Copy out every row below word for word, omitting the pictures from your answer.

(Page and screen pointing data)
*****
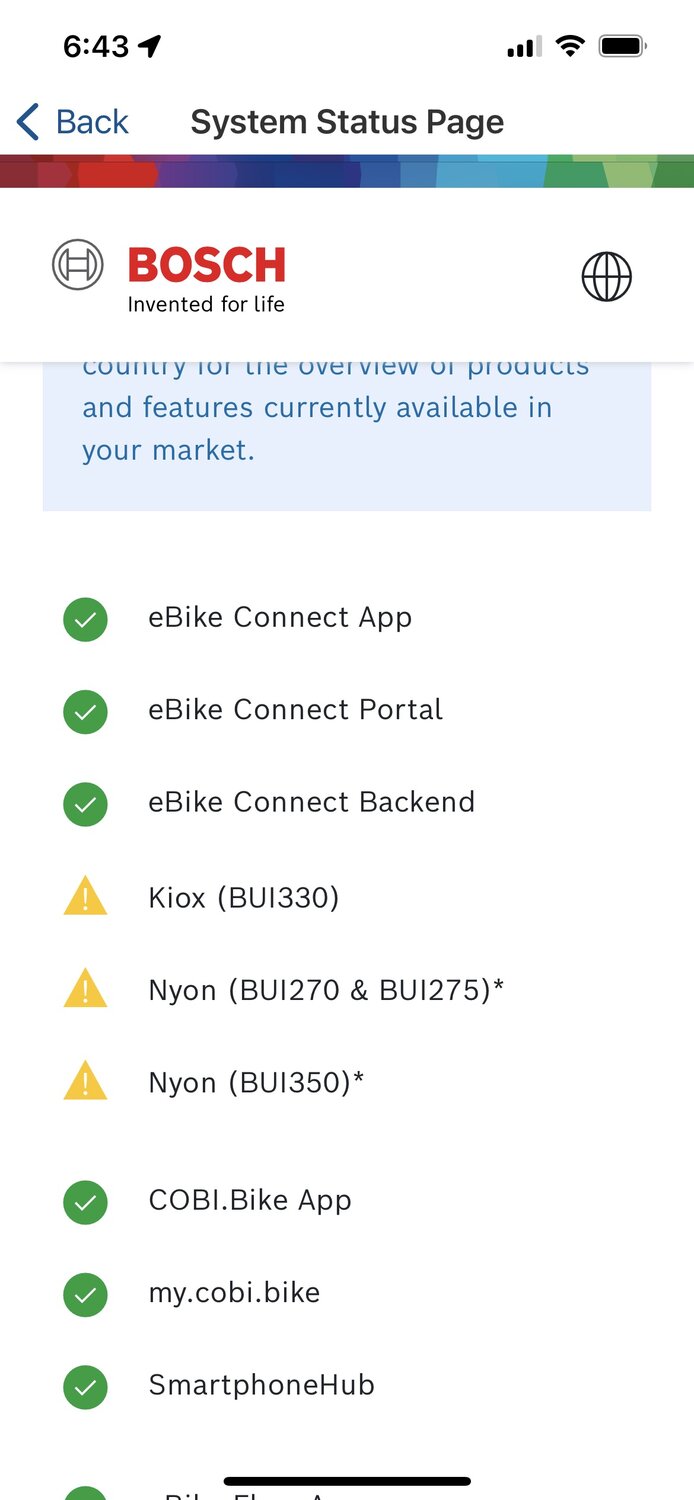Select the status icon for eBike Connect Backend
Screen dimensions: 694x1500
point(85,804)
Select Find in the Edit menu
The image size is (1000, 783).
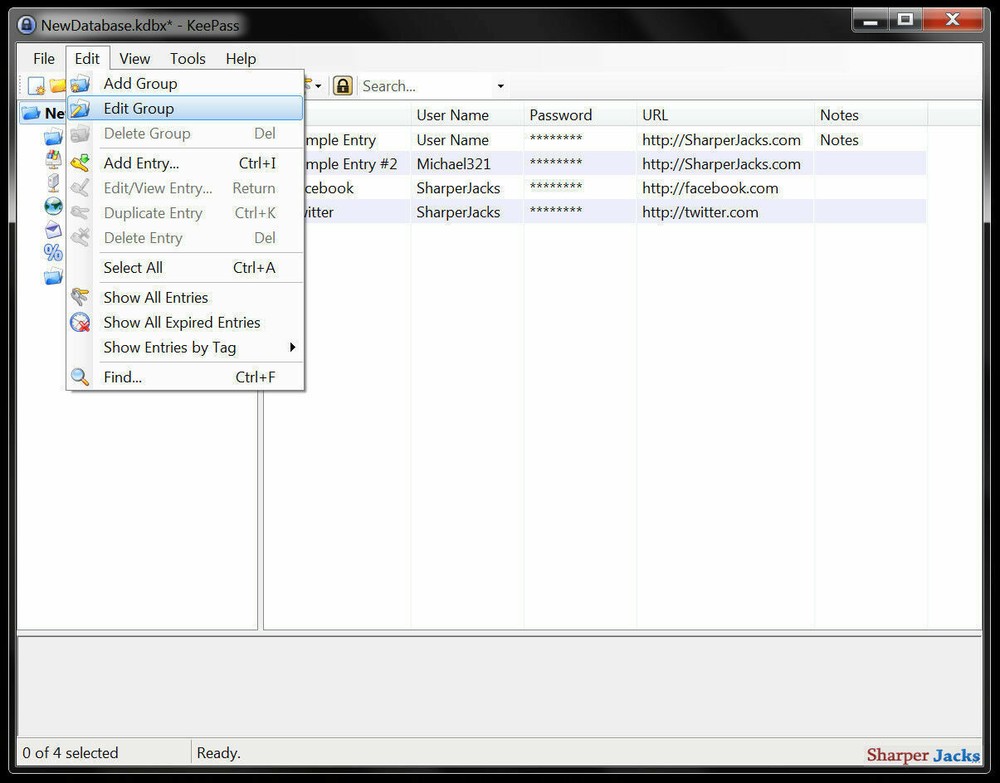(x=122, y=377)
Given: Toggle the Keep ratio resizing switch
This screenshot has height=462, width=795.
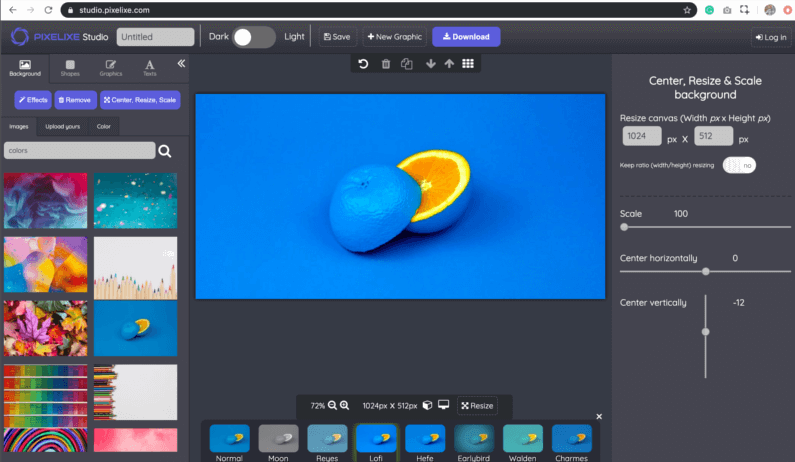Looking at the screenshot, I should [x=739, y=165].
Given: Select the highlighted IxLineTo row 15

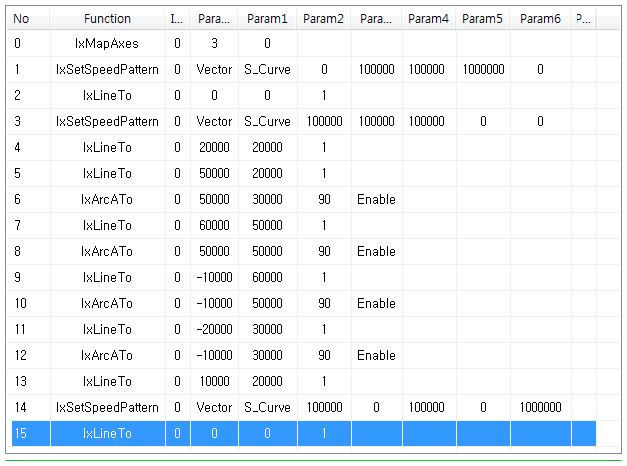Looking at the screenshot, I should [107, 434].

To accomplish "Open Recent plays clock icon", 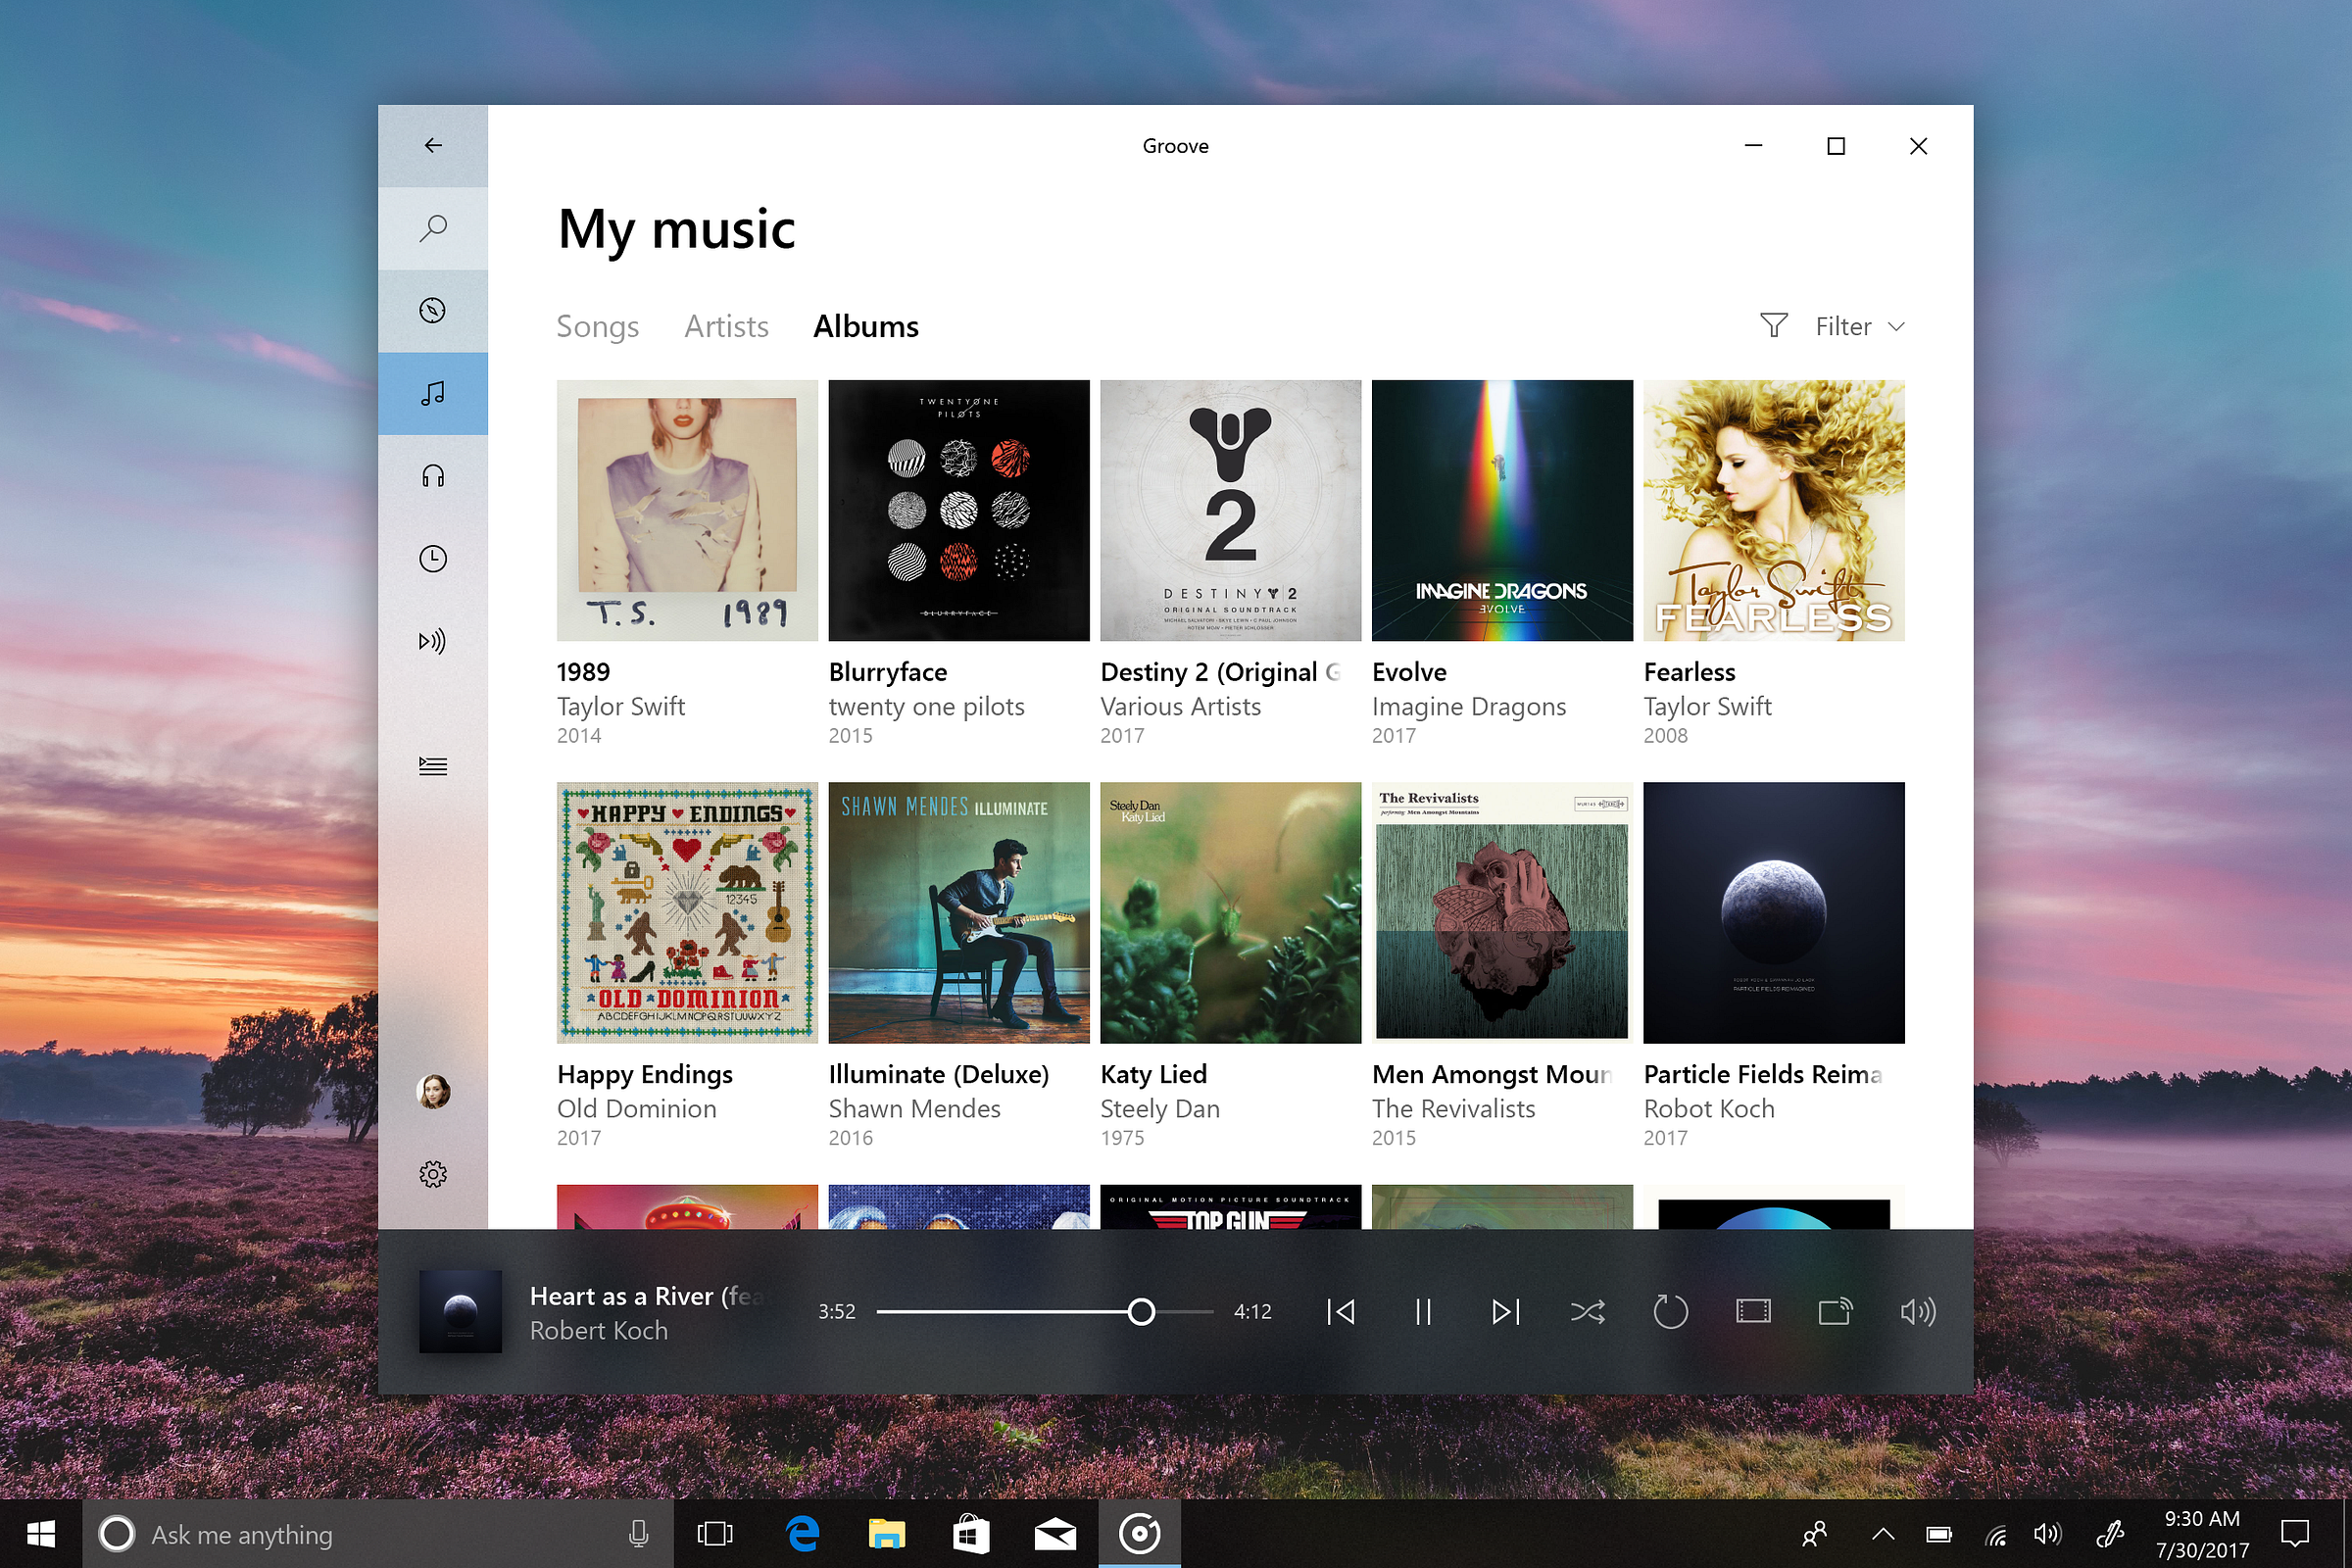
*****
Written solution =>
Select the status icon for eBike Connect Backend
Screen dimensions: 694x1500
point(85,804)
Select Find in the Edit menu
The image size is (1000, 783).
(x=122, y=377)
Given: Toggle the Keep ratio resizing switch
This screenshot has height=462, width=795.
Looking at the screenshot, I should [x=739, y=165].
Given: Select the highlighted IxLineTo row 15

Looking at the screenshot, I should [107, 434].

To accomplish "Open Recent plays clock icon", 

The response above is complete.